▶ **SUPPLIED TEXT**:
====
Scientists create first mouse model with complete, functional human immune system
Scientists at The University of Texas Health Science Center at San Antonio have made a groundbreaking achievement in biomedical research by creating a mouse model that possesses a complete and functional human immune system along with a human-like gut microbiome. This development is expected to provide valuable insights into the development of immunotherapy and disease modeling.
Led by renowned researcher Paolo Casali, MD, the team aimed to overcome limitations posed by existing in vivo human models by creating a humanized mouse with an authentic and fully functional human immune system. Mice are commonly used in biological and biomedical research due to their manageable size, shared immune elements with humans, and ease of genetic modification. However, their immune response diverges from the human equivalent, rendering them inadequate predictors of human immune responses. Creating a mouse model that faithfully replicates human immune responses has been a top priority.
The first humanized mice came into existence in the 1980s for the purpose of studying human immune response to HIV infection. Although humanized mice have been developed by injecting immunodeficient mice with human cells such as peripheral lymphocytes or hematopoietic stem cells, previous models have not been capable of fully developing functional human immune systems, leading to limitations in various areas such as human immunotherapy research, disease modeling, and vaccine development.
====
▶ **DATA BLOCK**:
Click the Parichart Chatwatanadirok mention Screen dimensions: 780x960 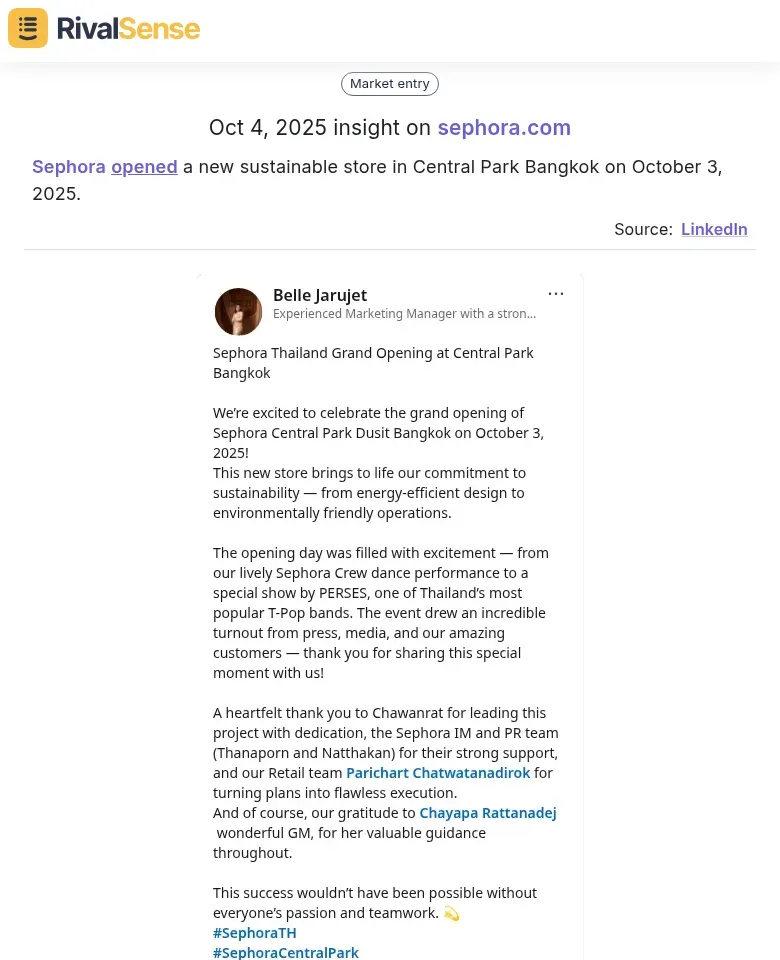click(438, 773)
====
▶ **WORK ORDER 1**: Update the part of the humanized mouse text that opens with the words containing "Led by renowned" and closes with "a top priority.", replacing "ease of genetic modification" with "ease of genetic manipulation".
▶ **WORK ORDER 2**: According to the humanized mouse text, why are mice commonly used in biological and biomedical research? List every reason it gives.

▶ **PROBLEM SOLUTION 1**:
Led by renowned researcher Paolo Casali, MD, the team aimed to overcome limitations posed by existing in vivo human models by creating a humanized mouse with an authentic and fully functional human immune system. Mice are commonly used in biological and biomedical research due to their manageable size, shared immune elements with humans, and ease of genetic manipulation. However, their immune response diverges from the human equivalent, rendering them inadequate predictors of human immune responses. Creating a mouse model that faithfully replicates human immune responses has been a top priority.

▶ **PROBLEM SOLUTION 2**:
- Their manageable size
- Shared immune elements with humans
- Ease of genetic modification